[REBOL] Re: 'Parse is peculiar! - more details
From: shannon:ains:au at: 14-Dec-2000 21:25
Thanks Peter and Andrew, you both know your 'parse. Unfortunately your answers didn't
help me with the first issue. Perhaps I need to explain the problem more clearly. I have
a large collection of log files generated by a Counter-Strike games server. When a user
connects a line is generated that looks like these:
L 09/22/2000 - 15:37:25: "*`Ultimate_Master`*<4718>" <WON:26073391>" connected, ip
202.54.232.2
L 09/22/2000 - 15:43:10: "[IMPREA]Smart-Gun!!<4723><WON:23014199>" connected, ip
220.34.24.3
L 09/22/2000 - 15:47:30: "{[FrAg]}-MaN-<4727><WON:19220729>" connected, ip "132.76.43.24"
L 09/22/2000 - 15:49:22: "<Usyd> H4XX0R<124><WON:20007739>" connected, ip "160.34.64.112"
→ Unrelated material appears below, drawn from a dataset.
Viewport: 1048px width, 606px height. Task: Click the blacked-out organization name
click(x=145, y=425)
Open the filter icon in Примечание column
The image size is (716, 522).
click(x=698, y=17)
As you can see the game appears to impose few restrictions on the range of characters
and
spaces allowed in a name. It's also a stupid log format. This means I can't use:
parse line [thru {"} copy name to {<}]
...because names like <Usyd> H4XXOR would cause parse 'copy to return 'none or a partial
name. To make matters worse I just realised that the number following the name (the user
id) is not restricted to 4 digits like I originally thought. Therefore I need the
following behavoir from 'parse:
go thru {"} then copy all text to name until the UID pattern "< some digits >" is found.
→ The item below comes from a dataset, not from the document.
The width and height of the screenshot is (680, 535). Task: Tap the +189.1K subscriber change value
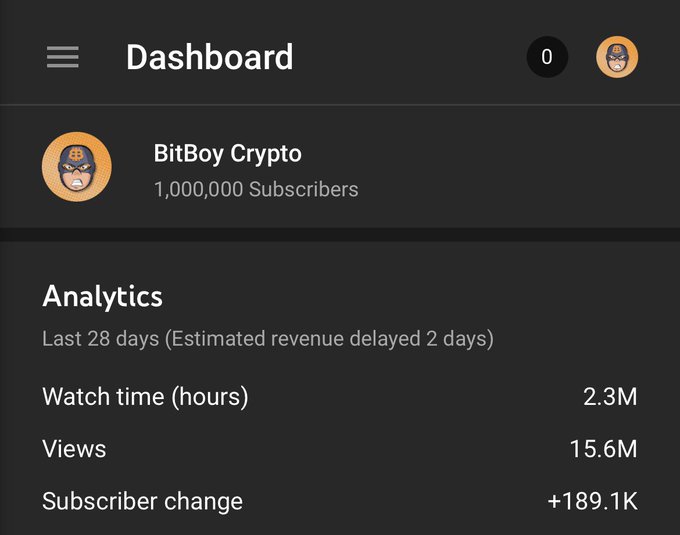tap(592, 501)
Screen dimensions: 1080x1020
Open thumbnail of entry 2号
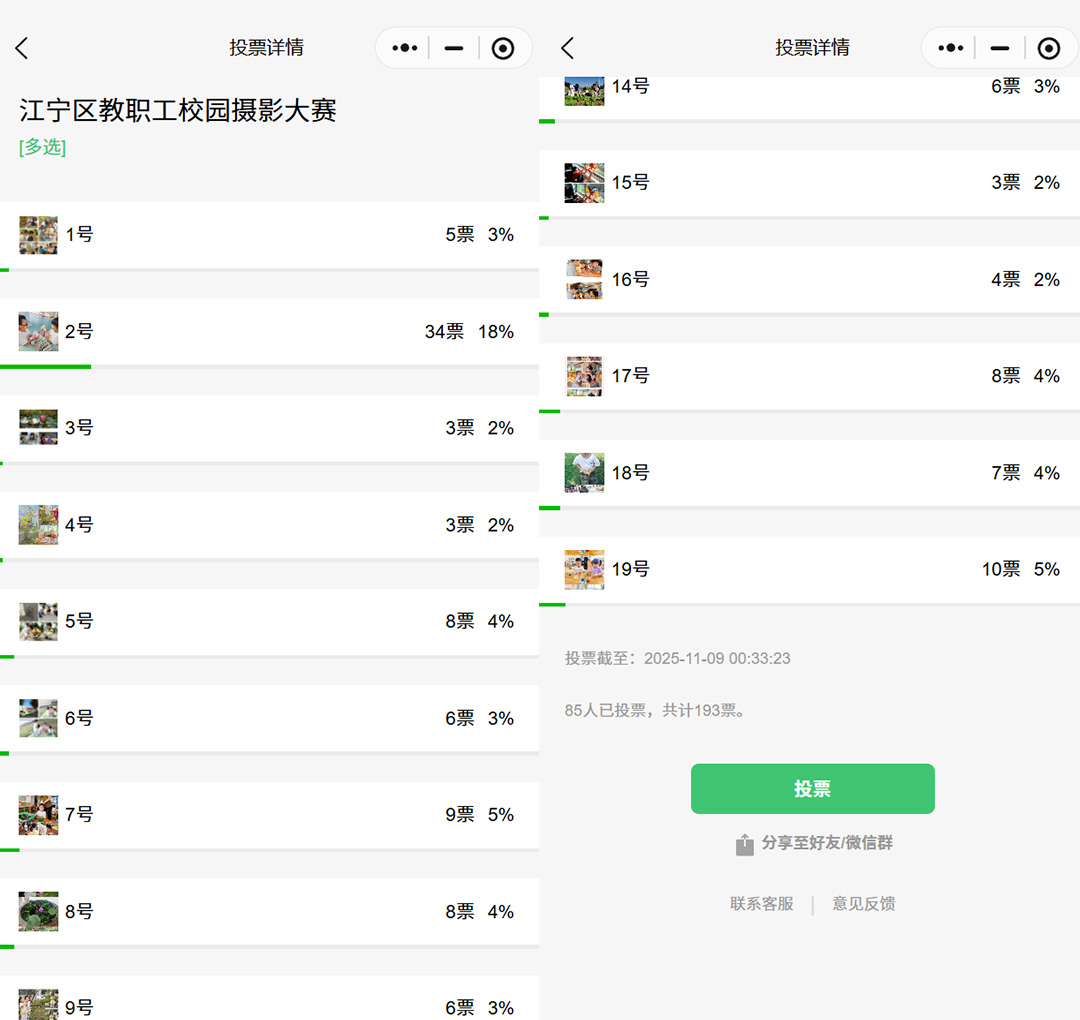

I don't want the UID included in 'name though. In the lines above that would mean 'name
is set to "*`Ultimate_Master`*", "[IMPREA]Smart-Gun!!", "{[FrAg]}-MaN-" and "<Usyd>
H4XX0R" respectively.
I don't want to go thru the UID I want to go 'to it, but still get a 'true result.
Also Peter replied:
>> >> line1: {Lets find "Julie<1234>"}
>> >> parse line1 [thru {"} copy name [thru {<} 4 digits {>} (print name)] to end]
>> Julie<1234>
>> == true
>
>huh, what? tried above code and it fails ;-) (print name) has to be after the closing
>bracket, or you get:
>
>->> parse line1 [thru {"} copy name [thru {<} 4 digits {>} (print name)] to end]
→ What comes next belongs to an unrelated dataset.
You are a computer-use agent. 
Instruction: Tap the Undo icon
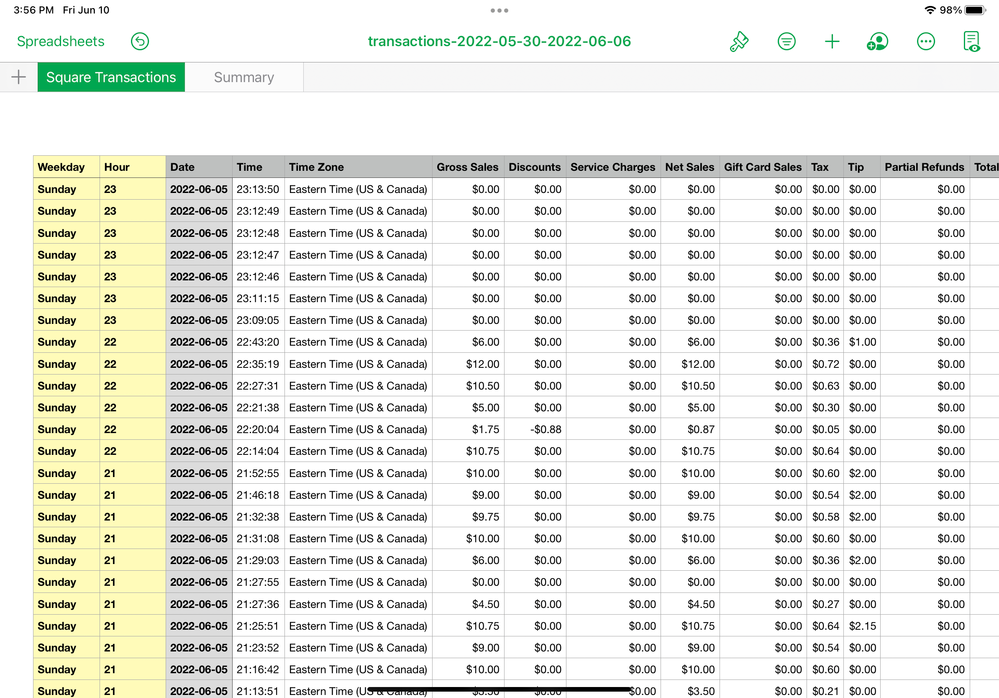[x=140, y=41]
>** Script Error: name has no value
>** Near: print name
I guarantee that this line works in the latest rebol/view (experimental) for Win9X. The
version is 'REBOL/View 0.10.38.3.1 28-Nov-2000'. Which version do you have? This looks
like inconsistent behavior. (print name) should execute after the closing '>' is matched.
Once again I realise it may be easier to do a find/last or some other trick but i'm more
interested in understanding how parse works. It would also make my code cleaner since
I
use the select convention to choose rules, as in:
REBOL ["CS Log Parser"]
; lines omited
digits: charset "0123456789"
search: func ["Returns matches for search item"
line [string!] "Line to search"
item [string!] {Valid types are "date", "time", "user", "won-id", "ip"} ]
[
if not value? 'item [item: ask {Search for? ("date", "time", "user", "won-id", "ip"):
}]
rules: [
"date" [thru {L } copy match to { -} to end (print match)]
"time" [thru { - } copy match to {: "} to end (print match)]
"user" [thru {: "} copy match to {"} to end (print match)] ; this line
is wrong
"ip" [thru {ip "} copy match to {"} to end]
"won-id" [thru {<WON:} copy match to {>} to end]
]
parse line select rules item
]
; __________example_______________________________________________________
log-line: {L 09/22/2000 - 15:49:22: "<Usyd> H4XX0R<124><WON:20007739>" connected, ip
160.34.64.112
}
search log-line "user"